(Your task):
The answer should be each line from the entries below that has the word "agent" in it.

(Dataset excerpts):
------
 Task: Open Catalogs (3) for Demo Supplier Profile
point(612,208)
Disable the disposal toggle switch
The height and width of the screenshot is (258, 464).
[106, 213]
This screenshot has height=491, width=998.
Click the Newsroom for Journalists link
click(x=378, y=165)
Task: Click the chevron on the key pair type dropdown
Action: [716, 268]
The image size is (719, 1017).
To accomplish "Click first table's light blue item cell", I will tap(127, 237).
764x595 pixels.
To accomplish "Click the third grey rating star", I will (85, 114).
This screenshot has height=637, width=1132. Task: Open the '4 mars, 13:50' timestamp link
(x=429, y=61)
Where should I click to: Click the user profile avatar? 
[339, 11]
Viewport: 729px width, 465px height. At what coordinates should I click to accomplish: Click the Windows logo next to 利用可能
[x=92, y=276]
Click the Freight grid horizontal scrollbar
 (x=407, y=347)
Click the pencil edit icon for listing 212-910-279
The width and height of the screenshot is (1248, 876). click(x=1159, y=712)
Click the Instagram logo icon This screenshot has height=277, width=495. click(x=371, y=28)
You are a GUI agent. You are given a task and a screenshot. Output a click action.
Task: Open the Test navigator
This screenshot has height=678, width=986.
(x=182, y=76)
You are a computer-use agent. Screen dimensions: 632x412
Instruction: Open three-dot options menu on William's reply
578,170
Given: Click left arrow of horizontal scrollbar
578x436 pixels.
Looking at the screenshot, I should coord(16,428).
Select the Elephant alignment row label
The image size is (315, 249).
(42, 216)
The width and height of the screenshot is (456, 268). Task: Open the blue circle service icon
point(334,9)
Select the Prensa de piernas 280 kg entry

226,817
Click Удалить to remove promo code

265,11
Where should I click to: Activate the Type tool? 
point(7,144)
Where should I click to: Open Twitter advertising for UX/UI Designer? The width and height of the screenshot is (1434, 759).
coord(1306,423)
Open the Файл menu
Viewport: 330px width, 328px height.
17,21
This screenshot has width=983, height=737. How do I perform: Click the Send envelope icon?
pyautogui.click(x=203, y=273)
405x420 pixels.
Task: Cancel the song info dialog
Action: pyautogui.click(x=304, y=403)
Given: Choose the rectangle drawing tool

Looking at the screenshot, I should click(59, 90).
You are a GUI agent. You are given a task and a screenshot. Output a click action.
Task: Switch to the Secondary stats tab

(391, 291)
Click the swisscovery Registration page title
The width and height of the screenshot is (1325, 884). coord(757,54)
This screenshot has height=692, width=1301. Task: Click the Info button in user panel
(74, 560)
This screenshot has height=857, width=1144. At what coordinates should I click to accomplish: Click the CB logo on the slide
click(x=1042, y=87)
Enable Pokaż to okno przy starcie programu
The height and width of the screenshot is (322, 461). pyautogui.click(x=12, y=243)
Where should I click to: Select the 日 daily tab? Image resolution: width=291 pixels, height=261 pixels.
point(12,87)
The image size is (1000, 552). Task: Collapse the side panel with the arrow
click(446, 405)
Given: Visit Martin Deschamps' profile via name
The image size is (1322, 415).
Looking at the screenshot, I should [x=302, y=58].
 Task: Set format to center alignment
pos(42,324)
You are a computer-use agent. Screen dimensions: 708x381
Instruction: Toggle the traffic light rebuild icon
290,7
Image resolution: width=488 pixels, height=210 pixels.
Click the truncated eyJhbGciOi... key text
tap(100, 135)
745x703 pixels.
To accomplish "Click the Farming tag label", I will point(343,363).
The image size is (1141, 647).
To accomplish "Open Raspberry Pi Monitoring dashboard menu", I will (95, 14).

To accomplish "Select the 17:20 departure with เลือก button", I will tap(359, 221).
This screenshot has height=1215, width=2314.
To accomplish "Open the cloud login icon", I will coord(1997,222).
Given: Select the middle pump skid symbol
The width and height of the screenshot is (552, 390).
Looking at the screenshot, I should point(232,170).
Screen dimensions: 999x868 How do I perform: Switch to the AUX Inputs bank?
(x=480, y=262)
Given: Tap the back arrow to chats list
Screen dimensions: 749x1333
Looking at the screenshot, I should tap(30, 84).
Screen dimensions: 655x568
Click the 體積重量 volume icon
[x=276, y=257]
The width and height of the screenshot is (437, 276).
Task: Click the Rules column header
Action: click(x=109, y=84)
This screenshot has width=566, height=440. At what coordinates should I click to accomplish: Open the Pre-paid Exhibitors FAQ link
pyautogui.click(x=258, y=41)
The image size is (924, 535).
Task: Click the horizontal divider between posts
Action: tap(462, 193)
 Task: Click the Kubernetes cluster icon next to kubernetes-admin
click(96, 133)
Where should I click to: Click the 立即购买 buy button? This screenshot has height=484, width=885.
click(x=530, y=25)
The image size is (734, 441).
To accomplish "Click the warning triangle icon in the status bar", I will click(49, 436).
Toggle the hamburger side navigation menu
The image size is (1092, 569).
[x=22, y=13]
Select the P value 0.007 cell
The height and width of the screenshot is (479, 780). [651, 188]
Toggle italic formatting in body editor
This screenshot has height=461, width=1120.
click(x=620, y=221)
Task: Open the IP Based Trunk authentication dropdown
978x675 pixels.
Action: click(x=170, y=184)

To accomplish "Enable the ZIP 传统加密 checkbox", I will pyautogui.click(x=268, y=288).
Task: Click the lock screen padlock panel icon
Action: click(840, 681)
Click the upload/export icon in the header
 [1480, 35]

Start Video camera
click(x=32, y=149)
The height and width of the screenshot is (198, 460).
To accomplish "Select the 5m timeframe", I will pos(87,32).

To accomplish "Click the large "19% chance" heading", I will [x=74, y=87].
------
(Answer section):
You are a GUI agent. You are given a task and a screenshot. Output a click action.
You are a computer-use agent. Screen dimensions: 632x412
You are a GUI agent. You are given a task and a screenshot. Output a click action.
You are a computer-use agent. Screen dimensions: 708x381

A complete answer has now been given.